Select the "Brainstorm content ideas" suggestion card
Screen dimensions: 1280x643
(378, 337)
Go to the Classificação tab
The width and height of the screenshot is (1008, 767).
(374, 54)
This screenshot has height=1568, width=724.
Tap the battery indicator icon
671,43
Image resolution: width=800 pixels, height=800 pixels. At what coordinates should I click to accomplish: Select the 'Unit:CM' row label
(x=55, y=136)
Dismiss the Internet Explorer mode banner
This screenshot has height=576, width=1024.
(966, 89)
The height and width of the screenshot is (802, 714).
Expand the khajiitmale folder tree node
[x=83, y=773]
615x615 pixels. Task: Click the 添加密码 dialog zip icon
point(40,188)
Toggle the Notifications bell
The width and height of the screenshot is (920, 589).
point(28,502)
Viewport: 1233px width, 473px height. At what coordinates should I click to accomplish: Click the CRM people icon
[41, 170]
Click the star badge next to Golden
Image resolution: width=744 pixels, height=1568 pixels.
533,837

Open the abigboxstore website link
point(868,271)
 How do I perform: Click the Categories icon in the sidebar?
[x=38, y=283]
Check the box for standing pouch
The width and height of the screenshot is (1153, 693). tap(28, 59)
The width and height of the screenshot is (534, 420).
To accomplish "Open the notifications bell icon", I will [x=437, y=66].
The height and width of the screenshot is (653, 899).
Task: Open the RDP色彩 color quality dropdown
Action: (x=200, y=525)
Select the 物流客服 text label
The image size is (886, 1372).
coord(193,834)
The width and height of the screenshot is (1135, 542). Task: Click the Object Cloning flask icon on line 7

- **YOUR ASSIGNMENT**:
Full transcription, please: every entry, exactly as written.

- **ANSWER TO THIS TASK**:
Select the "Brainstorm content ideas" suggestion card
Screen dimensions: 1280x643
(378, 337)
Go to the Classificação tab
The width and height of the screenshot is (1008, 767).
(374, 54)
This screenshot has height=1568, width=724.
Tap the battery indicator icon
671,43
Image resolution: width=800 pixels, height=800 pixels. At what coordinates should I click to accomplish: Select the 'Unit:CM' row label
(x=55, y=136)
Dismiss the Internet Explorer mode banner
This screenshot has height=576, width=1024.
(966, 89)
The height and width of the screenshot is (802, 714).
Expand the khajiitmale folder tree node
[x=83, y=773]
615x615 pixels. Task: Click the 添加密码 dialog zip icon
point(40,188)
Toggle the Notifications bell
The width and height of the screenshot is (920, 589).
point(28,502)
Viewport: 1233px width, 473px height. At what coordinates should I click to accomplish: Click the CRM people icon
[41, 170]
Click the star badge next to Golden
Image resolution: width=744 pixels, height=1568 pixels.
533,837

Open the abigboxstore website link
point(868,271)
 How do I perform: Click the Categories icon in the sidebar?
[x=38, y=283]
Check the box for standing pouch
The width and height of the screenshot is (1153, 693). tap(28, 59)
The width and height of the screenshot is (534, 420).
To accomplish "Open the notifications bell icon", I will [x=437, y=66].
The height and width of the screenshot is (653, 899).
Task: Open the RDP色彩 color quality dropdown
Action: (x=200, y=525)
Select the 物流客服 text label
The image size is (886, 1372).
coord(193,834)
The width and height of the screenshot is (1135, 542). Task: Click the Object Cloning flask icon on line 7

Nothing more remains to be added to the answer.